Prof. Dr. Erol MANİSALI
1940 yılında İstanbul’da doğdu. Vefa Lisesi’ni bölüm birincisi olarak bitirdi. İktisat Fakültesi’nden 1962 yılında mezun olduktan sonra aynı yıl öğretim görevlisi oldu. 1964’te doktor, 1970’te doçent, 1974’te profesör oldu. İ.Ü. İktisat Fakültesi’nde akademik yaşamını sürdürürken İngiltere, Amerika, Almanya, Fransa, Japonya, Çin ve Mısır gibi ülkelerde bilimsel çalışmalar yaptı. Avrupa, ABD, Asya ve Ortadoğu ülkelerinde çok sayıda konferans verdi. Manisalı’nın 75’in üzerinde yayınlanmış kitabı bulunmaktadır. Yurt içi ve yurt dışındaki dergi ve gazetelerde çok sayıda makalesi çıkmıştır. Avrupa, ABD, Kanada, Japonya ve Ortadoğu ülkelerinin yayın organlarında söyleşi ve beyanatları yayınlanmıştır. Bilimsel kitapları yanında anı ve şiir kitapları da bulunmaktadır. Manisalı, akademik kuruluşlar, vakıf ve derneklerden 25’in üzerinde ödül almıştır. Erol Manisalı, uzmanlık alanları olan Türkiye-Avrupa ilişkileri, dış ticaret ve uluslararası ekonomi alanlarında çok sayıda konferans vermiştir.Erol Manisalı’nın Tarihçi Kitabevi’nden çıkan kitapları;
Bu kitapta ağırlıklı olarak Türkiye'nin "Batılılık, Batıcılık ve Siyasal İslam" üçgeni içindeki etkileşimleri ele alındı.

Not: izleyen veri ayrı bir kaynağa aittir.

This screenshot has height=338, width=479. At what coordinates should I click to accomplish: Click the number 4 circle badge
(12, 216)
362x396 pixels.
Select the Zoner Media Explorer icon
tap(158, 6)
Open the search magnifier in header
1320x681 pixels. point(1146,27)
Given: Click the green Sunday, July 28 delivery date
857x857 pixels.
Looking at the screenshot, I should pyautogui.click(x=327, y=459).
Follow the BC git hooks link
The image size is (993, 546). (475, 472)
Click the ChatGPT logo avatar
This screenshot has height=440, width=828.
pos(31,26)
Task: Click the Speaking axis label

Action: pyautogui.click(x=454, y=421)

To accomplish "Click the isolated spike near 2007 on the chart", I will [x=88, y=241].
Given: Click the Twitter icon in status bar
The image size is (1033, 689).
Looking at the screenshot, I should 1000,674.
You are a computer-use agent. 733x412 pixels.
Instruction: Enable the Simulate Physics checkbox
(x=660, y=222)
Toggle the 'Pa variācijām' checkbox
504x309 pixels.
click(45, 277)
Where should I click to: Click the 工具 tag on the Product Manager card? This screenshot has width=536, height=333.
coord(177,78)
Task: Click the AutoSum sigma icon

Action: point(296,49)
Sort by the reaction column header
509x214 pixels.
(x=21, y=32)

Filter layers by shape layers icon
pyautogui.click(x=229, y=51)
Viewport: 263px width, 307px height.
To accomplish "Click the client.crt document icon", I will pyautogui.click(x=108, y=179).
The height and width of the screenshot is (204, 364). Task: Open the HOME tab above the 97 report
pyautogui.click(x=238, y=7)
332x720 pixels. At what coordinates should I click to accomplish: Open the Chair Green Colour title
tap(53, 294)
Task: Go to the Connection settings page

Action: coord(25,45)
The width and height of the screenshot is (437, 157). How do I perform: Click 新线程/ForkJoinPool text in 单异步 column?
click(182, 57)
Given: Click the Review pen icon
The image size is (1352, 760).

Kısa yazılar halinde, "Batılılık- Batıcılık çelişkileri", ve özellikle bu çelişkinin siyasal İslam'a nasıl yardımcı olduğu işlendi. Özellikle AKP iktidarı döneminde ortaya çıkan çelişkiler yumağı, "siyasal, ekonomik ve kültürel" boyutları ile değerlendirilmiştir. Geçtiğimiz son baharda, Gündoğan'da (Bodrum) bahçedeki bir zeytin ağacının altında kaleme aldığım bu yazılarda AKP döneminde, "insan-toplum ilişkilerindeki garipliklere ve açımlara değinilmiştir". Bireyin yararı ve mutluluğu ile kamusal yarar arasındaki çatışmalar, "çıkarlar, din, kültür ve emperyalizm bağlamında” ele alındı. Birey-toplum etkileşimiyle katılımcı demokrasi bağları incelendi. Kimi güncel olaylara da kitapta yer verdim. Küçük yaşlardan beri koyu bir "çevreci" olduğum için, "bireysel çıkar-kamusal yarar bağlamında" bu konuya da girdim. Son 15 yıldır yaşam tarzımızdaki değişikliğin yalnız demokrasiye değil "insanlığa ve çevreye de nasıl zarar verdiğini" anlatmaya çalıştım. Özellikle de kamusal yararın yok edilmesi açısından...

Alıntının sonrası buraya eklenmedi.